Class KnnVectorDict

java.lang.Object
org.apache.lucene.demo.knn.KnnVectorDict
All Implemented Interfaces:
Closeable, AutoCloseable

public class KnnVectorDict extends Object implements Closeable
Manages a map from token to numeric vector for use with KnnVector indexing and search. The map is stored as an FST: token-to-ordinal plus a dense binary file holding the vectors.
  • Constructor Summary

    Constructors
    Constructor
    Description
    KnnVectorDict(org.apache.lucene.store.Directory directory, String dictName)
    Sole constructor
  • Method Summary

    Modifier and Type
    Method
    Description
    static void
    build(Path gloveInput, org.apache.lucene.store.Directory directory, String dictName)
    Convert from a GloVe-formatted dictionary file to a KnnVectorDict file pair.
    void
     
    void
    get(org.apache.lucene.util.BytesRef token, byte[] output)
    Get the vector corresponding to the given token.
    int
    Get the dimension of the vectors returned by this.
    long
    Return the size of the dictionary in bytes

    Methods inherited from class java.lang.Object

    clone, equals, finalize, getClass, hashCode, notify, notifyAll, toString, wait, wait, wait
  • Constructor Details

    • KnnVectorDict

      public KnnVectorDict(org.apache.lucene.store.Directory directory, String dictName) throws IOException
      Sole constructor
      Parameters:
      directory - Lucene directory from which knn directory should be read.
      dictName - the base name of the directory files that store the knn vector dictionary.
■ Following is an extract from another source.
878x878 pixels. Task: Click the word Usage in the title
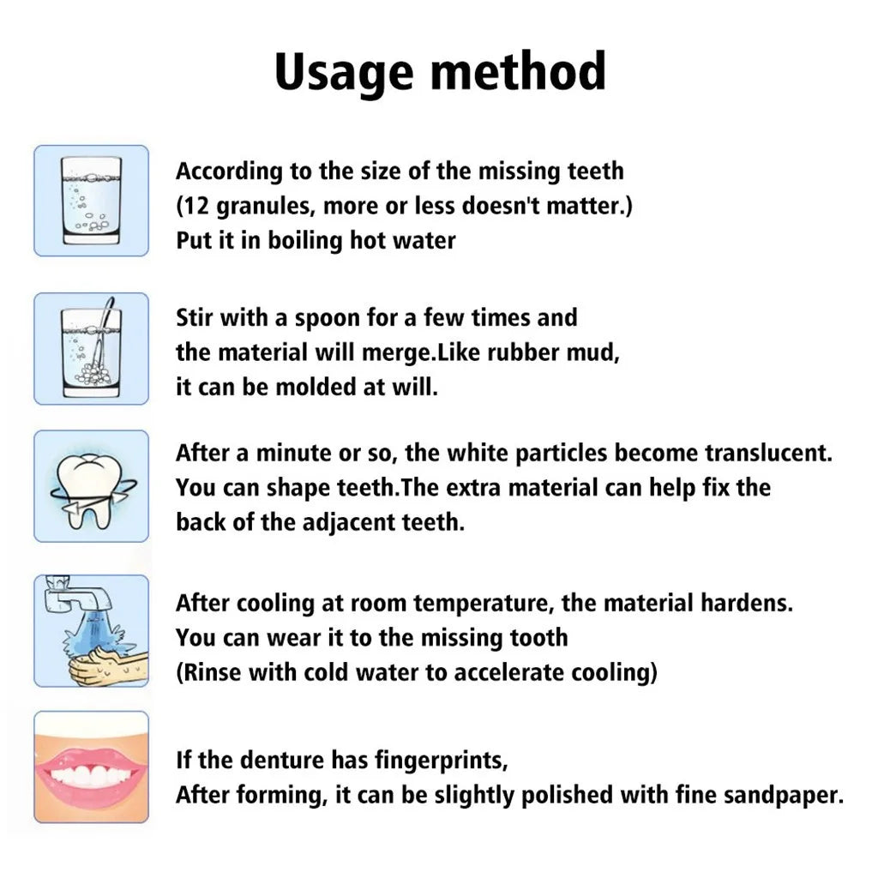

A file with extension '.bin' holds the vectors and the '.fst' maps tokens to offsets in the '.bin' file.
      Throws:
      IOException
  • Method Details

    • get

      public void get(org.apache.lucene.util.BytesRef token, byte[] output) throws IOException
      Get the vector corresponding to the given token. NOTE: the returned array is shared and its contents will be overwritten by subsequent calls. The caller is responsible to copy the data as needed.
      Parameters:
      token - the token to look up
      output - the array in which to write the corresponding vector. Its length must be getDimension() * Float.BYTES. It will be filled with zeros if the token is not present in the dictionary.
      Throws:
      IllegalArgumentException - if the output array is incorrectly sized
      IOException - if there is a problem reading the dictionary
    • getDimension

      public int getDimension()
      Get the dimension of the vectors returned by this.
      Returns:
      the vector dimension
    • close

      public void close() throws IOException
      Specified by:
      close in interface AutoCloseable
      Specified by:
      close in interface Closeable
      Throws:
      IOException
    • build

      public static void build(Path gloveInput, org.apache.lucene.store.Directory directory, String dictName) throws IOException
      Convert from a GloVe-formatted dictionary file to a KnnVectorDict file pair.
      Parameters:
      gloveInput - the path to the input dictionary. The dictionary is delimited by newlines, and each line is space-delimited. The first column has the token, and the remaining columns are the vector components, as text. The dictionary must be sorted by its leading tokens (considered as bytes).
      directory - a Lucene directory to write the dictionary to.
      dictName - Base name for the knn dictionary files.
      Throws:
      IOException
    • ramBytesUsed

      public long ramBytesUsed()
      Return the size of the dictionary in bytes